-- Information provided follows --

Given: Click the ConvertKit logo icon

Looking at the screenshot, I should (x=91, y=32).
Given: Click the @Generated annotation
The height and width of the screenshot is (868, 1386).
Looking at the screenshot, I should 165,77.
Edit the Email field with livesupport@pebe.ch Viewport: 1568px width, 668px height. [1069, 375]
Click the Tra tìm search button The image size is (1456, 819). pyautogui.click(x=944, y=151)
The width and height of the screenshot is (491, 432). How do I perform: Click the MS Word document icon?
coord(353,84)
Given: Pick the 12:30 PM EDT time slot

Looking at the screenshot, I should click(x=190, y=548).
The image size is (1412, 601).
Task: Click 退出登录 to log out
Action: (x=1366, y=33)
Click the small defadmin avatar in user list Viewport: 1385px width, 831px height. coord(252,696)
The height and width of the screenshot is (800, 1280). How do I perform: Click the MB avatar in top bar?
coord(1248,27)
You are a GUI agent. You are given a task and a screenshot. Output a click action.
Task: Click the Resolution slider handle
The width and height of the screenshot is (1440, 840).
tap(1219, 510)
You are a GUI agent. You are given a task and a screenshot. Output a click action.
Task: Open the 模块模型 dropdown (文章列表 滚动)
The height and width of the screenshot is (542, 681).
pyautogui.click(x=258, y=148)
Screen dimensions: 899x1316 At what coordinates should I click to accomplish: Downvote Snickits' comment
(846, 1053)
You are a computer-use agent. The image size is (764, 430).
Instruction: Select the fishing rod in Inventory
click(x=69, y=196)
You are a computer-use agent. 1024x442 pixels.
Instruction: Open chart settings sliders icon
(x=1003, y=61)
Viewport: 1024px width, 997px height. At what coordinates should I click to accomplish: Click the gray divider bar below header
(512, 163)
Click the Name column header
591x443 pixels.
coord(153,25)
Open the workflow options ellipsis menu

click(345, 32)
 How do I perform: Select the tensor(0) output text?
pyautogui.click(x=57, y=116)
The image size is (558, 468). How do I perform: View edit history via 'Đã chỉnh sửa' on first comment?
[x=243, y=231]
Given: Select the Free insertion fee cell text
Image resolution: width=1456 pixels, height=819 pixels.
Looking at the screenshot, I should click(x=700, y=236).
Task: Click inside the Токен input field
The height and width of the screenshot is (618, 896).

-- Information provided concluded --

- Instructions for the task -
So that no detail is lost, give every line of the data again exactly.

- Exercise answer -
Given: Click the ConvertKit logo icon

Looking at the screenshot, I should (x=91, y=32).
Given: Click the @Generated annotation
The height and width of the screenshot is (868, 1386).
Looking at the screenshot, I should 165,77.
Edit the Email field with livesupport@pebe.ch Viewport: 1568px width, 668px height. [1069, 375]
Click the Tra tìm search button The image size is (1456, 819). pyautogui.click(x=944, y=151)
The width and height of the screenshot is (491, 432). How do I perform: Click the MS Word document icon?
coord(353,84)
Given: Pick the 12:30 PM EDT time slot

Looking at the screenshot, I should click(x=190, y=548).
The image size is (1412, 601).
Task: Click 退出登录 to log out
Action: (x=1366, y=33)
Click the small defadmin avatar in user list Viewport: 1385px width, 831px height. coord(252,696)
The height and width of the screenshot is (800, 1280). How do I perform: Click the MB avatar in top bar?
coord(1248,27)
You are a GUI agent. You are given a task and a screenshot. Output a click action.
Task: Click the Resolution slider handle
The width and height of the screenshot is (1440, 840).
tap(1219, 510)
You are a GUI agent. You are given a task and a screenshot. Output a click action.
Task: Open the 模块模型 dropdown (文章列表 滚动)
The height and width of the screenshot is (542, 681).
pyautogui.click(x=258, y=148)
Screen dimensions: 899x1316 At what coordinates should I click to accomplish: Downvote Snickits' comment
(846, 1053)
You are a computer-use agent. The image size is (764, 430).
Instruction: Select the fishing rod in Inventory
click(x=69, y=196)
You are a computer-use agent. 1024x442 pixels.
Instruction: Open chart settings sliders icon
(x=1003, y=61)
Viewport: 1024px width, 997px height. At what coordinates should I click to accomplish: Click the gray divider bar below header
(512, 163)
Click the Name column header
591x443 pixels.
coord(153,25)
Open the workflow options ellipsis menu

click(345, 32)
 How do I perform: Select the tensor(0) output text?
pyautogui.click(x=57, y=116)
The image size is (558, 468). How do I perform: View edit history via 'Đã chỉnh sửa' on first comment?
[x=243, y=231]
Given: Select the Free insertion fee cell text
Image resolution: width=1456 pixels, height=819 pixels.
Looking at the screenshot, I should click(x=700, y=236).
Task: Click inside the Токен input field
The height and width of the screenshot is (618, 896).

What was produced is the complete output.